The company was started by Harlan Byker, who earlier in his career worked at Battelle Memorial Institute and later had his electrochromic mirror system become the basis for Gentex, a company that developed self-adjusting mirrors for the transportation market. In 2010, DOE awarded Pleotint $805,000 to develop a system for further developing the extrusion system for making the film and testing the results. DOE mentions in a recent quarterly report, “Windows were installed at the Iowa [Energy Resource Station] for side by side comparison of thermochromic windows versus the fixed tint windows. Preliminary data shows 6-7% total energy savings so far.” The Lawrence Berkeley National Lab and others are still analyzing the results.

In a story with Rapid Growth Media in mid-2010, Byker estimated that he expected window systems that incorporated his SRT film would have a seven- to 10-year payback period. In this story, he predicted – perhaps with someone like PPG in mind – that, “When we get to higher volumes and our costs drop, the payback could go to 5 years or less.”

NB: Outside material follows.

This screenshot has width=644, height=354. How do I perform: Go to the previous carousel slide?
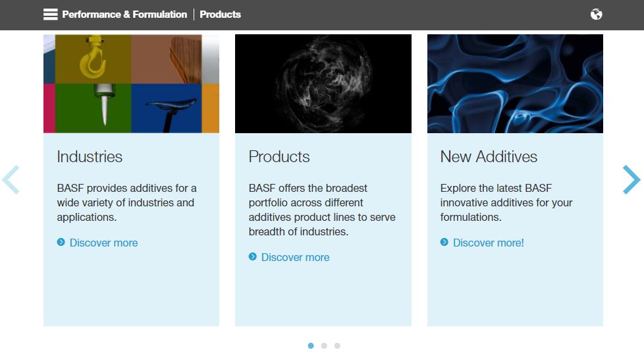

Both electrochromic and thermochromic windows have their cheerleaders and detractors. The knock against electrochromic applications is the added costs associated with wiring, controls, etc. The criticism against thermochromics is that they have to  greater or lesser extent some temperature dependency, i.e., the phase change occurs when some of the light is converted into heat. John Van Dine, founder of Sage, sounds like he had Pleotint in mind when he said in a recent interview with Forbes, “Thermochromic responds to temperature conditions. It could be a cold day outside, and you’re not getting any transition, but you have this direct glare. You cannot achieve the energy savings possible without having direct user control over what the glass is doing.” I suspect the weakness Van Dine emphasizes can be significantly lessened if the thermochromic film is on an interior pane of a multipaned system, which is the design PPG has in mind.

Makers of both electrochromic and thermochromic systems have their eye on gaining adoption by reducing costs and payback times. Right now, customers of the former have to pay extra for the convenience of an adjustable system, but there seems to demand from architects, building developers and consumers for both options to coexist in the marketplace, so it may be too soon to predict if either of these approaches will end up dominating the other.